Generally, small plans (fewer than 100 participants at the beginning of the plan year and who are filing Schedule I to Form 5500) are exempt from the audit requirement. However, effective for plan years beginning on or after April 18, 2001, this exemption is only available for those plans which have the following attributes:

1. At least 95% of the Plans assets are “qualifying plan assets.”

2. Any person who handles “nonqualifying plan assets” is bonded in accordance with Section 412. The amount of the bond may not be less than the fair market value of the nonqualifying assets.

3. Participants are notified in the summary annual report the names of the regulated institutions holding qualified plan assets and the amounts held, and the amount of fidelity bond coverage and who the bonding company is.

Qualifying Plan Assets are:

1. Any loan meeting the requirements of ERISA Section 4087(b) (1). These are participant loans.

2. Any assets held by a bank, insurance company, registered-broker dealer, or other organization authorized to be trustee of an IRA.

3. Investment and annuity contracts issued by an insurance company qualified to do business in that state.

4. In the case of an individual account plan, any assets in the account of a participant in which the participant has the opportunity to exercise control and is furnished, at least annually, a statement from a regulated financial institution of the assets held and the amount of such assets.

5. Qualifying employer securities (publicly traded stock, notes, or other securities) as defined in ERISA Section 407(d)(5) and related DOL Regulations.

Example
The Bottoms Up 401(k) Plan, has $500,000 in assets, comprised as follows:

$400,000 in investments in various mutual fund products, (80%)

$25,000 in qualifying employer securities, ( 5%) and

$75,000 in a real estate limited partnership. (15%)

Since the only non-qualifying assets represent 15% of the plan’s assets, a fidelity bond of at least $75,000 would be required.

5. Fidelity Bond
The Department of Labor's Rules and Regulations require that the plan sponsor maintain a fidelity bond at the lesser of 10% of net plan assets at the beginning of the year or $500,000. What has been troubling the Department of Labor is that plan sponsors have been getting fiduciary insurance rather than a fidelity bond.

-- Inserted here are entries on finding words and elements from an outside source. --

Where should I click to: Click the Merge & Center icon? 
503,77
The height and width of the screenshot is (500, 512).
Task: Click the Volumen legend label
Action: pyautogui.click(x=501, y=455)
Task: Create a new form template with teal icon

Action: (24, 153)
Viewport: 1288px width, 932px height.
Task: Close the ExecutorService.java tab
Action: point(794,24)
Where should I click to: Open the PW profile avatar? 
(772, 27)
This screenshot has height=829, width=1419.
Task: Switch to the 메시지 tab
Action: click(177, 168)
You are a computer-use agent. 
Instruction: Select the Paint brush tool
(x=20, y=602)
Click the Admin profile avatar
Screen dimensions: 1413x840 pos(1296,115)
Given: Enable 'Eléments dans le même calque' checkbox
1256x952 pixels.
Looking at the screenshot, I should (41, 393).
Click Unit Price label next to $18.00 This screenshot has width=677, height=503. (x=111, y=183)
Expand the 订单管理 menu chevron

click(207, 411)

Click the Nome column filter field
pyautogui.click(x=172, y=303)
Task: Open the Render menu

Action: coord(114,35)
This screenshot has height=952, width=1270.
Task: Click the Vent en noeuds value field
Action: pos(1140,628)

Generally, fiduciary insurance covers the fiduciaries from breach of their fiduciary duties with the exception of any fraud or other criminal act. Since these acts are exempted from coverage, fiduciary insurance is not an acceptable alternative to fidelity bonding coverage. A fidelity bond will generally cover all defalcations including fraud and criminal acts, and not be subject to a deductible. Moreover, the Plan must be named as a covered party under a fidelity bond.

6. Participant Distributions
The following rules apply to all eligible rollover distributions from a qualified retirement plan:

A participant must be provided with a special tax notice and information describing the various distribution options offered by the plan. Such a participant must then submit a written election to receive a plan distribution before they can be paid out of the plan. A distribution package that contains the notice, information and election forms should be prepared.

A participant with an account balance of $5,000 or less can be cashed-out of the plan if he or she does not return a distribution election. Such a cash-out would require Federal Income Tax withholding. Check with your State for any State Tax withholding requirements.

If an eligible rollover distribution is not rolled over to an IRA or another retirement plan, 20% must be withheld for Federal Income Tax.

If an eligible rollover distribution is not rolled over to an IRA or another plan, 2% must be withheld for California State Tax unless the participant completes a written waiver of California withholding. Check with other States for any State Tax withholding requirements.

Income Tax withheld must be deposited immediately, or the IRS and/or State will assess interest & penalties. The Federal withholding must be transmitted electronically to the IRS via a Federal Depository Bank. If a check is sent directly to IRS, IRS will assess a penalty.

If Federal tax is withheld from distributions during the calendar year, IRS Form 945 must be filed. Check with your State for any filing requirements when State tax is withheld.